The District Court of the United States Virgin Islands shall have jurisdiction to hear and determine any appeal from an order or decision of the Commission. Any public utility, or any other person or corporation affected by any final order or decision of the Commission, may, within sixty days after final action by the Commission upon the petition for reconsideration, file with the clerk of the District Court of the United States Virgin Islands, a petition of appeal setting forth the reasons for such appeal and the relief sought; at the same time such appellant shall file with the Commission notice in writing of the appeal together with a copy of the petition.

As mentioned above, Plaintiff Senator Alicia “Chucky” Hansen filed a timely petition for reconsideration of PSC’s Order No. 38/2011. According to Title 30 V.I.C. § 34, upon PSC’s adjudication of Plaintiff Senator Alicia “Chucky” Hansen’s petition for reconsideration on July 15, 2011, Plaintiff Senator Alicia “Chucky” Hansen’s has sixty days to file an Appeal. Furthermore, Title 30 V.I.C. § 120 provides that, “An injunction shall not be granted to prevent the application of this chapter or any part thereof.” Plaintiffs, despite having been given the opportunity, never submitted any cases to support their argument that an injunction can be *315entered in this matter notwithstanding Title 30 V.I.C. § 120. The Court finds Title 30 V.I.C. § 120 controlling and Plaintiffs have not given sufficient reason for the Court to enter an injunction in this matter.

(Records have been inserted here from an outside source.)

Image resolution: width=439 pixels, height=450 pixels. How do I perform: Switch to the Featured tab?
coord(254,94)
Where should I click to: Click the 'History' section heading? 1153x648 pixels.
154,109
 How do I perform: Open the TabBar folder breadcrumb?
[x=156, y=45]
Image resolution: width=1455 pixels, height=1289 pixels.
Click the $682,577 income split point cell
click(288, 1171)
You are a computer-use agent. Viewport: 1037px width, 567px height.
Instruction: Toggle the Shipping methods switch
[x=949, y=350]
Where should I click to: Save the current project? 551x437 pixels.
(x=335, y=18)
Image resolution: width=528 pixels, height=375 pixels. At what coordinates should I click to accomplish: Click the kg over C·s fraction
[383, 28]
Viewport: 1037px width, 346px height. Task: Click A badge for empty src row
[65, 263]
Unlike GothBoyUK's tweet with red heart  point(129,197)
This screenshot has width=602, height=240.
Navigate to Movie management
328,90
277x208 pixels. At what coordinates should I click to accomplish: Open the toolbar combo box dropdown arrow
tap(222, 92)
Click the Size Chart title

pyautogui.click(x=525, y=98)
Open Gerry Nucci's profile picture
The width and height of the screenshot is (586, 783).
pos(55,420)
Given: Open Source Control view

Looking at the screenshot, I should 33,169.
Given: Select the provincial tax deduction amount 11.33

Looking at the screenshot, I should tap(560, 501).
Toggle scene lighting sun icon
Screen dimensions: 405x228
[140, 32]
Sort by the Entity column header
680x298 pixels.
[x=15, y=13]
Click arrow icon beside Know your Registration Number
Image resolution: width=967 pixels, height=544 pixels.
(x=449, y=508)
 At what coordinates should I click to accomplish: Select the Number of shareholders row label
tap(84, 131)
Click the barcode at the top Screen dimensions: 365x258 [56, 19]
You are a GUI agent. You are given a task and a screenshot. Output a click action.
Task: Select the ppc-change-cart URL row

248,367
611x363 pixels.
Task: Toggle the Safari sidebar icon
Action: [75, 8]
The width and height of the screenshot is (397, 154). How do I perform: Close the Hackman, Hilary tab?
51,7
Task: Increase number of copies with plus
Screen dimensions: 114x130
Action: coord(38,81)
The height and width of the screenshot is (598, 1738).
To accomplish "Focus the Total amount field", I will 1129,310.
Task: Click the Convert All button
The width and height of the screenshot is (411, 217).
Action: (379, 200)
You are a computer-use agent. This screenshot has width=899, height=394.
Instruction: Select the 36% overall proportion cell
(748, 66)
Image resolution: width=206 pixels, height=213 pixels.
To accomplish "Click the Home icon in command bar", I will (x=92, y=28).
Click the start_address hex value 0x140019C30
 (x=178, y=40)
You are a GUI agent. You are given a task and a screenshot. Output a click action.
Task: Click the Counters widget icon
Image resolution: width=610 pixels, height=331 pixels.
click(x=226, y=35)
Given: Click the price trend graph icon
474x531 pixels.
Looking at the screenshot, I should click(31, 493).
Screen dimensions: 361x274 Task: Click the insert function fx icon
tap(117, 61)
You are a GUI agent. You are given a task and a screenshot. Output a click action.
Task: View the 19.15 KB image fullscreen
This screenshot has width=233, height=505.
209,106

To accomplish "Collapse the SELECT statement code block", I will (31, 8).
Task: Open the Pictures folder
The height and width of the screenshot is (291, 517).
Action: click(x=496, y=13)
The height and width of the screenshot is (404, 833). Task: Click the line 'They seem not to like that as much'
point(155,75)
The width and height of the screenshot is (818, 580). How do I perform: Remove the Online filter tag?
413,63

On August 11,2011, Amelia B. Joseph, Esq. (hereinafter, “Attorney Joseph”) filed a Motion to Dismiss this matter4 and a Notice of Appearance for Plaintiffs. The Court finds Attorney Joseph’s filings problematic. The Court never granted Attorney Joseph’s Notice of Appearance and the parties never stipulated to Attorney Joseph’s Notice of Appearance. To this date, George H. Hodge, Jr., Esq. is still the counsel representing Plaintiffs in this matter. Attorney Joseph disregarded the rules of the Court and such actions are sanctionable.

CONCLUSION

This matter is of such a rudimentary manner that even a cursory due diligence by counsel would have revealed that this matter does not fall within the realm of a Temporary Restraining Order. Ergo, this Court is at a loss as to why counsel has pursued such an avenue, knowing or should have known that the Court must deny Plaintiffs Motion for Temporary Restraining Order and Preliminary Injunction as a matter of law. This Court is mindful of the emotions and politics involved in this matter. More importantly, the Court is aware of the severe economic hardship that the LEAC Rates or the high electricity bills are having on the Virgin Islands community. Nevertheless, the Court is bound by the laws of the United States and the Virgin Islands of the United States and must rule accordingly.

Based on the foregoing analysis, the Court will deny Plaintiffs’ Motion for Temporary Restraining Order and Preliminary Injunction. The Court will issue an order consistent with this Memorandum Opinion. This Memorandum Opinion and Order shall serve as a reminder for all counsels before this Court that all counsels must abide by the laws of the United States and the Virgin Islands of the United States, and the rules of the Court.

Levelized Energy Adjustment Clause.

49 V.I. 31 (2007).

The plaintiff was a taxpayer and candidate for the office of delegate to the Fifth Constitutional Convention of the Virgin Islands.

Attorney Joseph noted that Plaintiffs have opted to file an Appeal instead.